### Task to carry out
Extract from the entries below, exactly as given, only the lines from the line containing "587x406 pixels. At" to the line containing "1014x565 pixels. Task: Click", both lines included.

### Available data
================================
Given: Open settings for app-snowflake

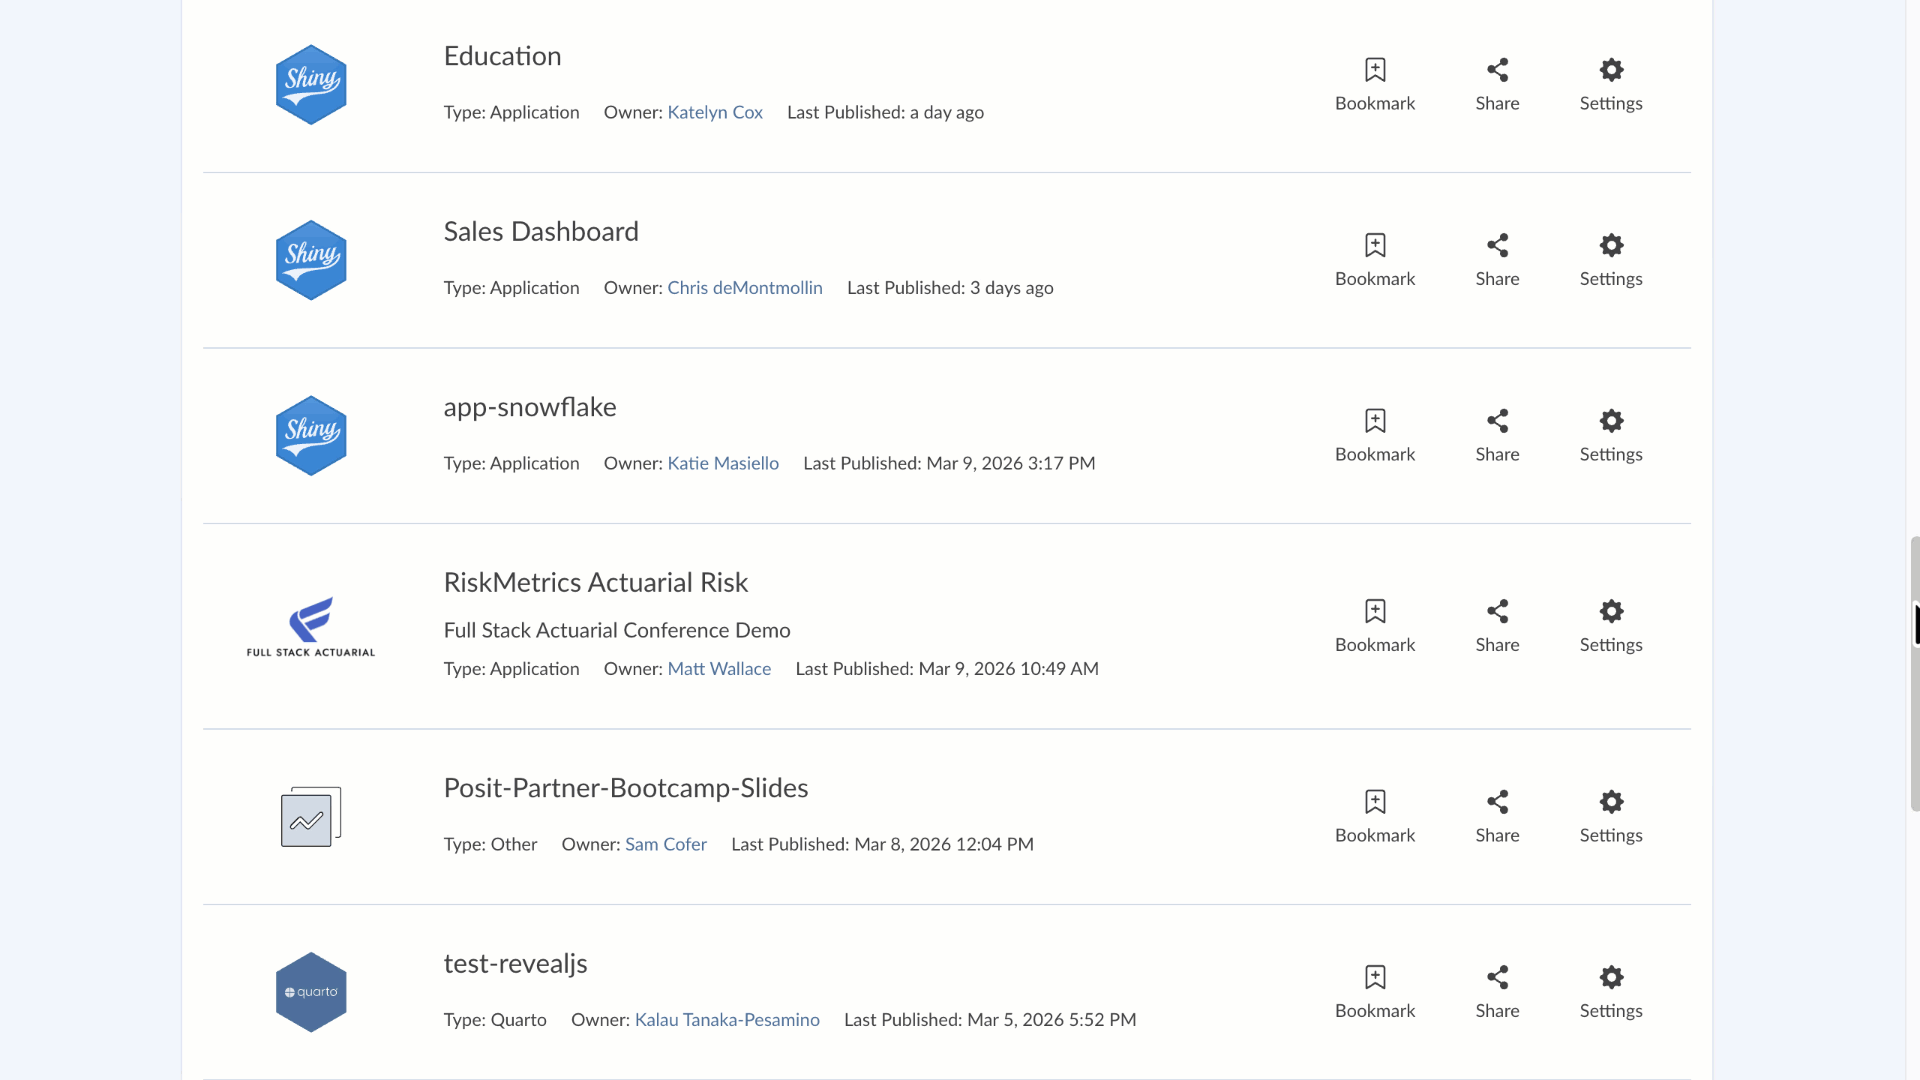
================================
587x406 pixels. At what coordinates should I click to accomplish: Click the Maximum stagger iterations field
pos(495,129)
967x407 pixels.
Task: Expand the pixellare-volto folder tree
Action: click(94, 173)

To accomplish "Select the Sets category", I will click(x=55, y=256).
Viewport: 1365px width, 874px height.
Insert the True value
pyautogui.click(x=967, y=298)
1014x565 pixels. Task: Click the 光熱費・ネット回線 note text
================================
### Answer
587x406 pixels. At what coordinates should I click to accomplish: Click the Maximum stagger iterations field
pos(495,129)
967x407 pixels.
Task: Expand the pixellare-volto folder tree
Action: click(94, 173)

To accomplish "Select the Sets category", I will click(x=55, y=256).
Viewport: 1365px width, 874px height.
Insert the True value
pyautogui.click(x=967, y=298)
1014x565 pixels. Task: Click the 光熱費・ネット回線 note text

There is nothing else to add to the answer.